BIO

Robert St.John Smith


The Short

My intention is to use my website to write about both history and art — but not 'Art History'. I am a mature student, currently undertaking an MA in the History of Britain and the First World War at Wolverhampton University. My interests in this period, and what I will be mainly writing about here, are focused on people, technology, experience, and language. For my dissertation, I am researching cartoons drawn by soldiers for soldiers i.e. in trench periodicals such as The WhizzBang! and in ephemera such as journals and autograph books. While the details are being thrashed out, the aim is not only to add to the understanding of how these soldiers saw and processed the world around them, and how humour was an important psychological coping mechanism, but also to build on work related to gender, popular culture, and language.

In terms of art, I challenged myself, back in 2019, to copy one hundred paintings. Due to the emergence of Covid, and having to give up my studio space, I was temporarily stalled but have managed in 2022 to slowly resume this challenge. I have been keeping informal notes and thoughts throughout, such as about the artists I am copying, their use of colour and techniques etc., along with a few thoughts about art in general, which I want to add to this site. I tend to keep my Instagram account devoted to this challenge, along with some of my own artwork, which you can find here.

Contact Me

The Long

I originally intended to take a year out when studying A-Levels as I was unsure at the time what I wanted to do. This year turned into twenty-five as I found success early within the banking industry which led to quite a dry corporate career as a consultant. Not wishing to send anyone to sleep, what I did can be best described as working with and around data and processes. In parallel to this, whenever the opportunity presented itself, I worked in more creative fields such as the film industry, wearing a number of different caps behind the scenes; in other ventures, one of my claims to fame is I had a top 500 chart hit in Finland with the song I Shot a Frenchman at Agincourt — cruelly denied the coveted 480 spot by Kate Bush's Deeper Understanding.

Over the years, the balance between 'dry corporate' and creative leaned more towards the latter and, up until 2019, I was running a jewellery company specialising in cufflinks made from unusual materials — such as the hull of the Cutty Sark or engine blades from the Avro-Vulcan Bomber, as well as undertaking private label work. At its height, we had customers in over 30 countries and we were a finalist in a national business competition run by FedEx.
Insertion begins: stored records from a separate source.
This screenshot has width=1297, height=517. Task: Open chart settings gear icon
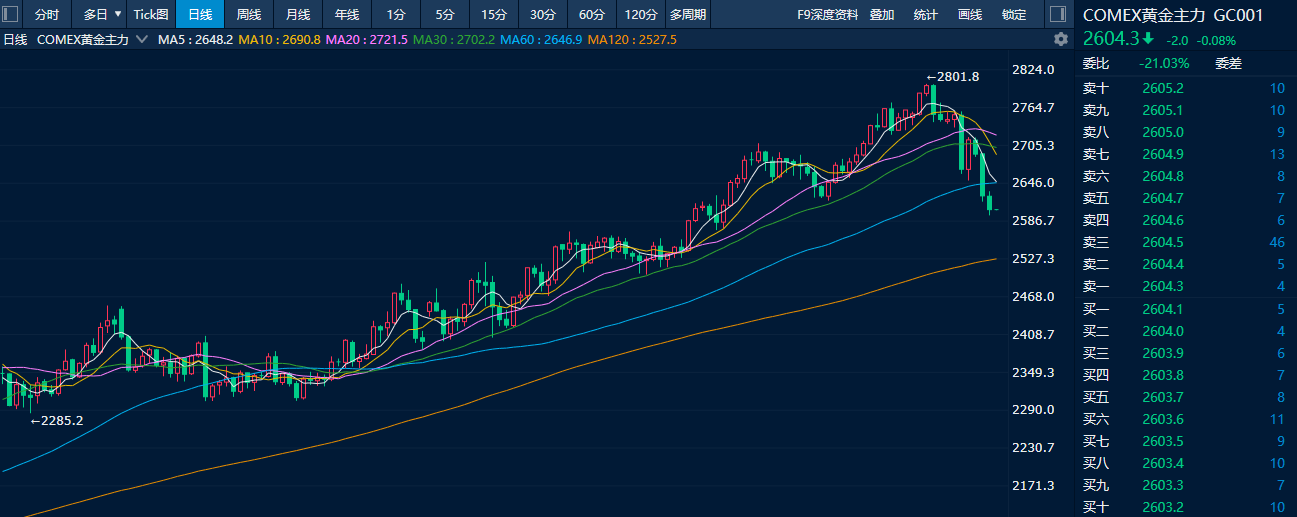click(1061, 39)
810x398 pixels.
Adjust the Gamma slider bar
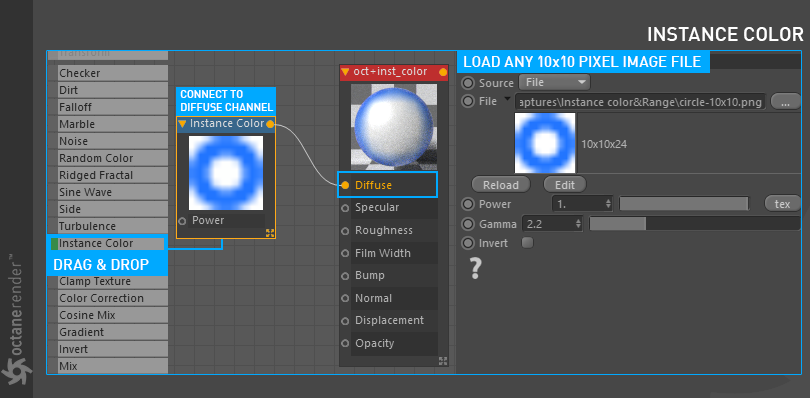click(x=695, y=224)
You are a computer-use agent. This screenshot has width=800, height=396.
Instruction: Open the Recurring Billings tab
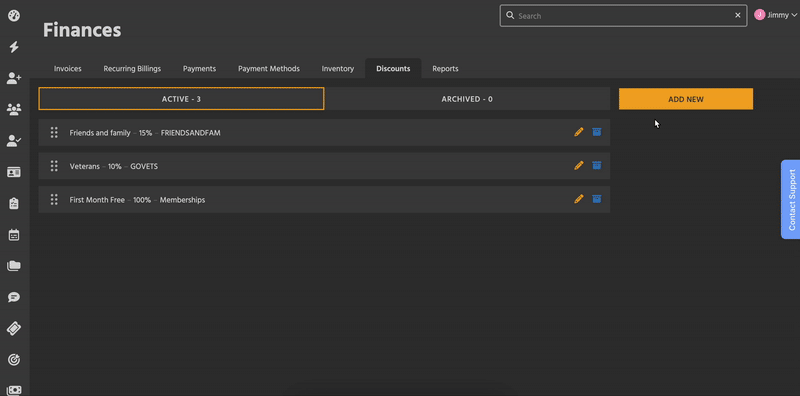(x=132, y=68)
For reasons I will cover when I start adding the art side to this site, my plan for 2020 was to take a year out from running the jewellery business to spend the time being sensibly poor and learning how to paint... and then Covid hit. Fortunately, having planned to take that year off, I dodged a bullet, and as the crisis unfolded, I came to the realisation that I don't, for the foreseeable future, want to go back to running a business, nor do I want to don the corporate cape of paradigm again.

I have always yearned to undertake a form of academic study, with the caveat that I wanted to do it for the pleasure and pursuit of knowledge alone, without having to worry about any constraints or external pressures. So, with circumstances as they were, and being in the fortunate position to do so, I decided this was the ideal time to do something about it and enrolled on my Masters in 2020.

I was interested in history from a young age and my interest in the First World War began when I picked up a copy of A.J.P. Taylor's The First World War: An Illustrated History as a child. I wasn't able to understand the text at the time, but I became fascinated with the pictures of the machinery, the uniforms, and the scale. As I entered my teens, that interest expanded towards battles and then trying to understand the logistics, movement, and the reasoning behind them. As I got older, I became more interested in the events leading up to the war as well as its aftermath. Currently, my interest is more focused more around people, technology, experience, and language — the latter both in the abstract and the literal sense, especially around memory and interpretation. As well as the FWW, I am interested in the Roman Empire, and European cultural history from the Belle Epoque to Weimar Germany, and a lot of the paintings I am copying for my challenge are from this period.